Sam Scott, his wife and their Rhodesian Ridgeback, Brandi recently moved into a three-bedroom rental house after staying in their flooded Willow Meadows home for three weeks.
After hearing horror stories of how hard it was for people to find storage units after the storm, Scott said he was relieved that he was able to secure a nearby rental relatively quickly.
“It’s been brisk, but I was pleasantly surprised that there are still homes to choose from,” he said. “When I first started the search, I thought, ‘This is going to be impossible.’”
He is, however, paying “a few hundred bucks a month more,” to lease the unit through the middle of April.
The Scotts are hoping to be back in their home come Tax Day.
Spike expected to stay
Before Harvey, the rental market was beginning to see signs of improvement after a period of falling demand.
The oil bust coincided with the opening of new apartment buildings in the city, and owners were offering generous leasing specials to attract tenants. Those specials are now mostly gone.
Harvey has accelerated the recovery by an estimated 18 months, CBRE, a commercial real estate firm, said in a special post-hurricane report.
“The spike in occupancy driven by Harvey related to leasing activity is expected to stay,” the company said.
Austin-based landlord CWS Apartments said several of its properties here were “greatly impacted” by the hurricane and many tenants were displaced.
The company said it reserved a number of apartments and offered $500 in relocation assistance. It froze rental prices.
Recently, the company began leasing at “current market rents,” it said in a statement.
With the stronger market, developers are now more likely to consider building again.
“We are definitely in a mode where everything’s changed,” McClenny said. “We will probably see more properties permitted or proposed because of this than we otherwise would have.”
Axiometrics, another multifamily data provider, recently released a report showing as many as 43,000 apartments were damaged by the storm.
The company waited until later in September to start surveying the properties. Some operators had more damage than they initially thought, said Jay Denton of Axiometrics, which is part of Richardson, Texas based RealPage.
West Houston complexes, especially those near the Barker and Addicks dams, had significant damage. The data show this far west Houston submarket, downstream from the reservoirs, with more than 4,700 units, or 15 percent, taken offline—the most of any neighborhood.
On Houston’s north side, more than 3,000 units were affected in the Spring/Tomball area, accounting for 21 percent of the existing stock and the largest share across all neighborhoods.
The Humble/Kingwood and Greenspoint areas also saw noteworthy damage to their multifamily properties.
Could flip quickly
The RealPage data are based on a survey of about 1,700 apartment properties located in areas where Hurricane Harvey caused the heaviest damage. If apartment operators reported damage but were unable to provide a number of units impacted, RealPage assumed that all first-floor apartments were affected.

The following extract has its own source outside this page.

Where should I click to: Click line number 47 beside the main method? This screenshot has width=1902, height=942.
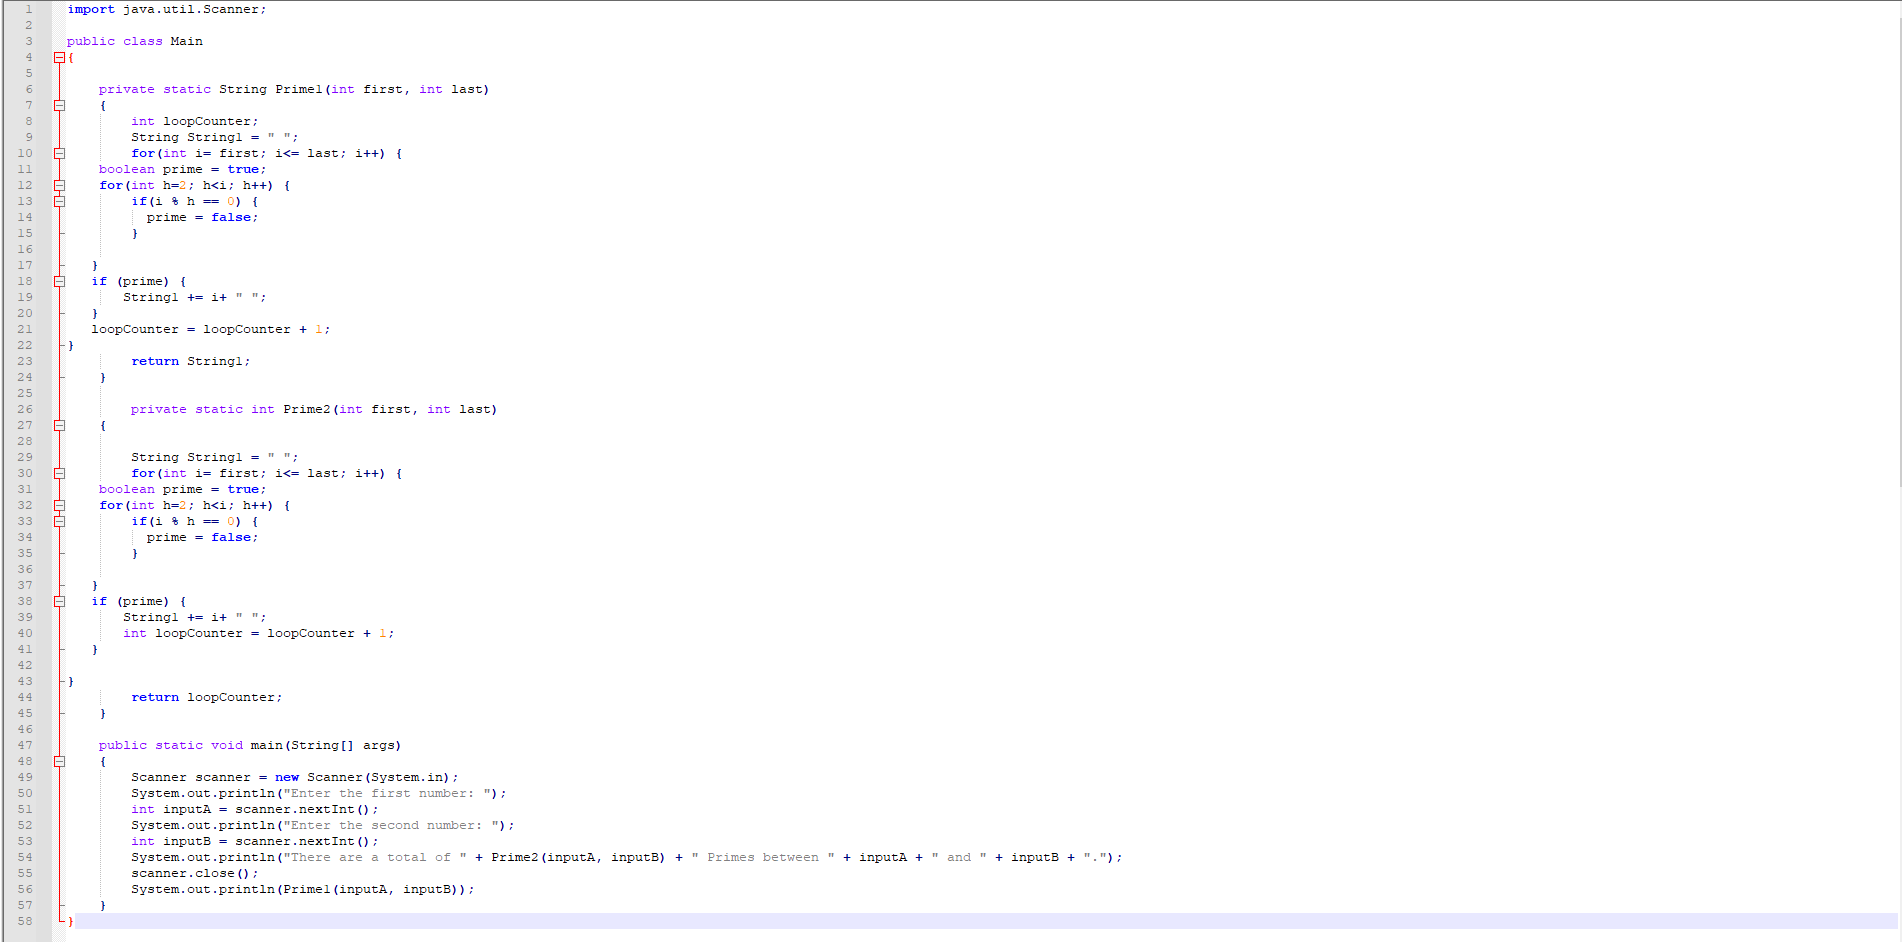click(x=25, y=745)
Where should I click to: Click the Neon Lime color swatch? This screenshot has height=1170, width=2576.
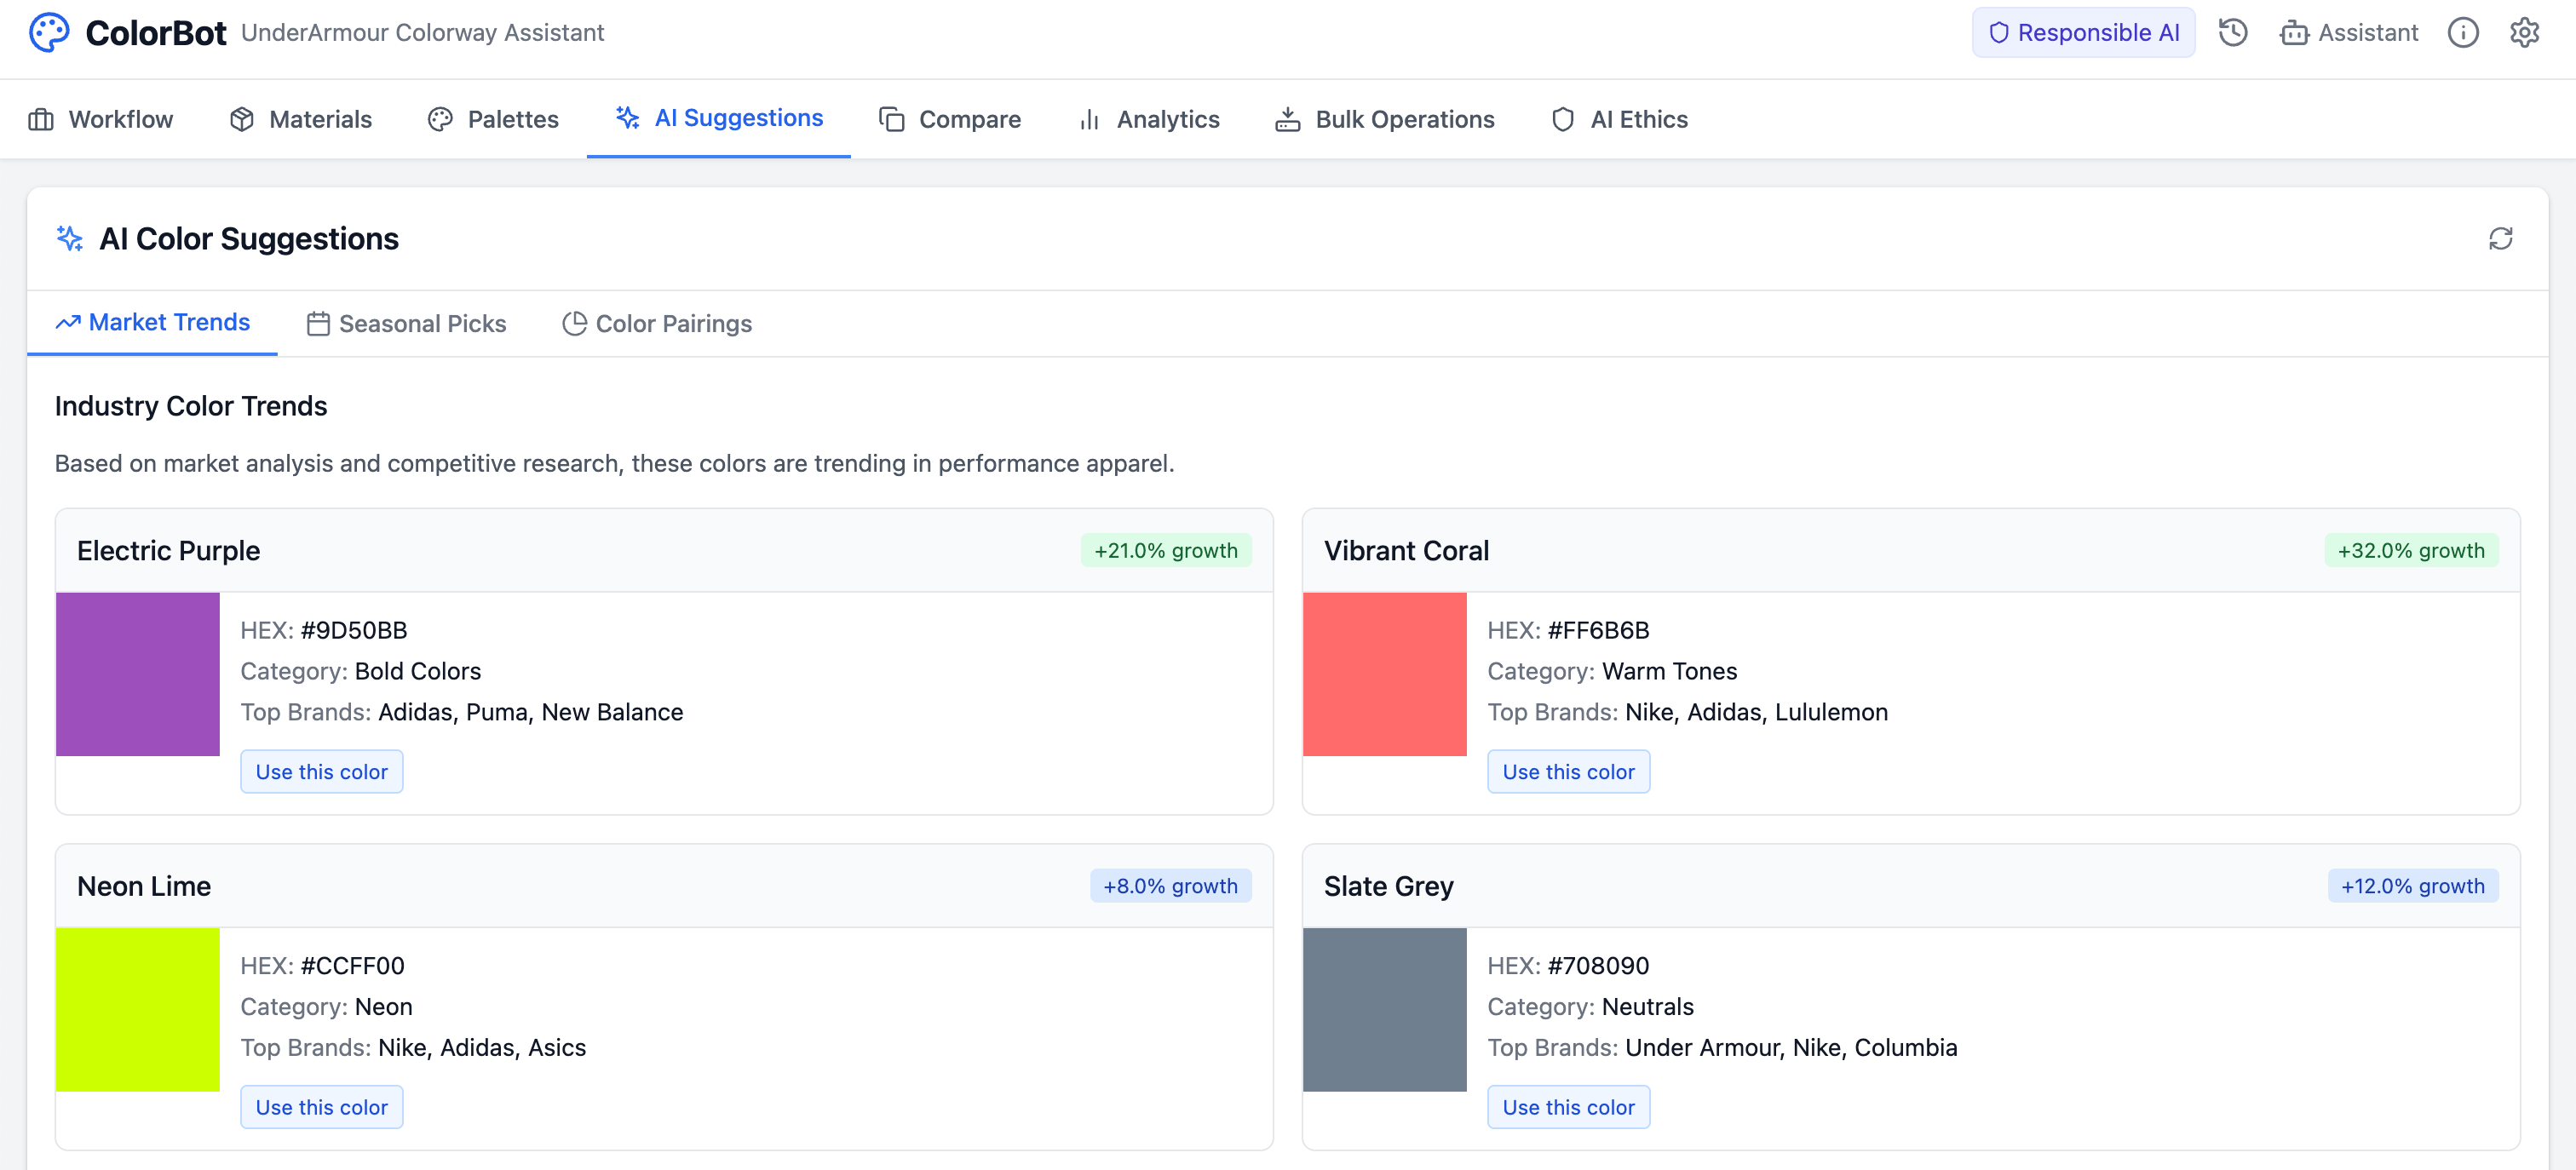point(137,1009)
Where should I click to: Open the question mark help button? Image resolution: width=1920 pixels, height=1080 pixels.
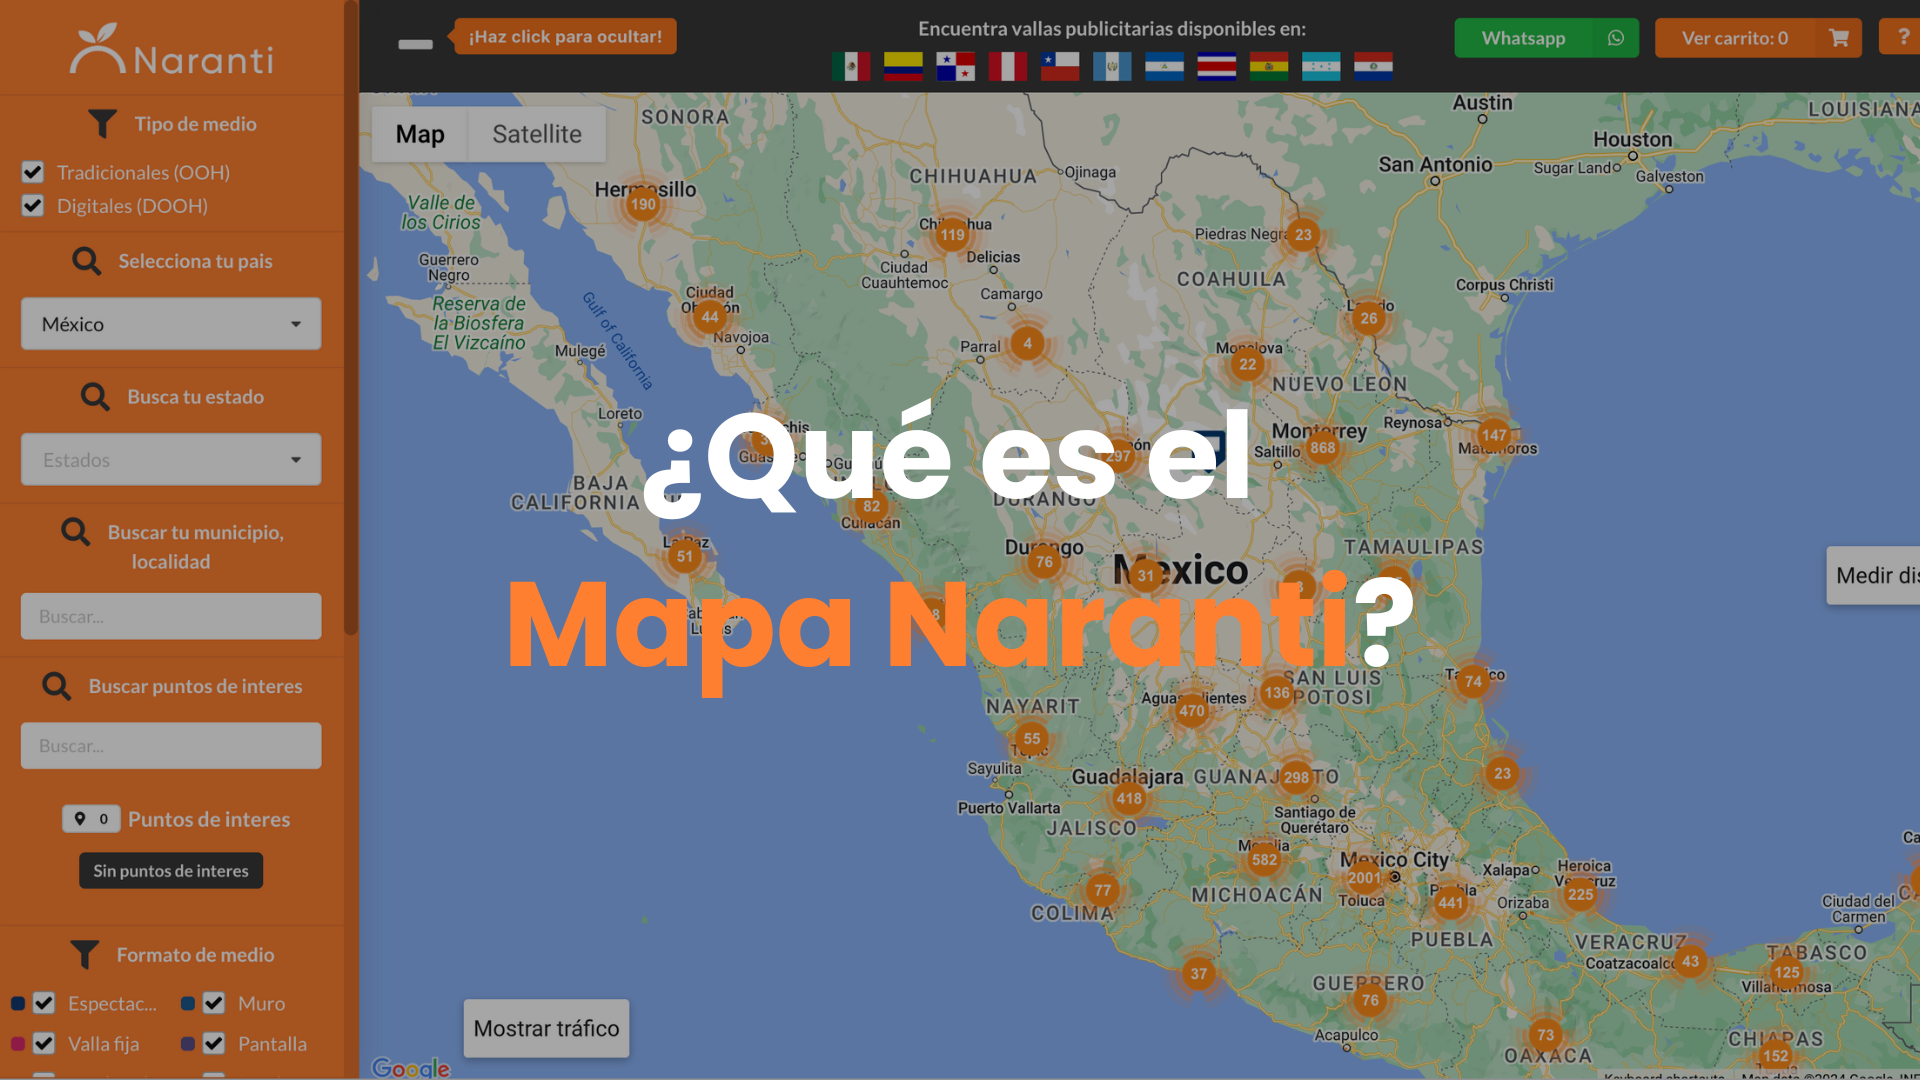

Apartment occupancies could tighten further as Houstonians wait longer for their homes to be repaired amid a labor shortage and a possible shortage of building materials.
Some homeowners may decide to rent long-term instead of rebuilding. And employment could creep up, as well, leading to more natural demand.
“It could flip very quickly,” Denton said.
Camden recently began transitioning its local apartment operations into a more normal phase.
But the revenue management system it uses to price units, a process similar to airline or hotel pricing, has been tweaked to keep rent spikes down.
“We’re definitely not going to be at full-bore pricing until the middle of November,” Campo said.
At the end of September, Camden had 452 more occupied units for the month among its Houston properties. During the same month last year, the company lost occupancy.
Camden, which operates 8,600 units in the area, had one property that flooded. At that complex near Spring Creek, 80 units on the first floor took in water.
Campo expects those units to be back online at the end of this month.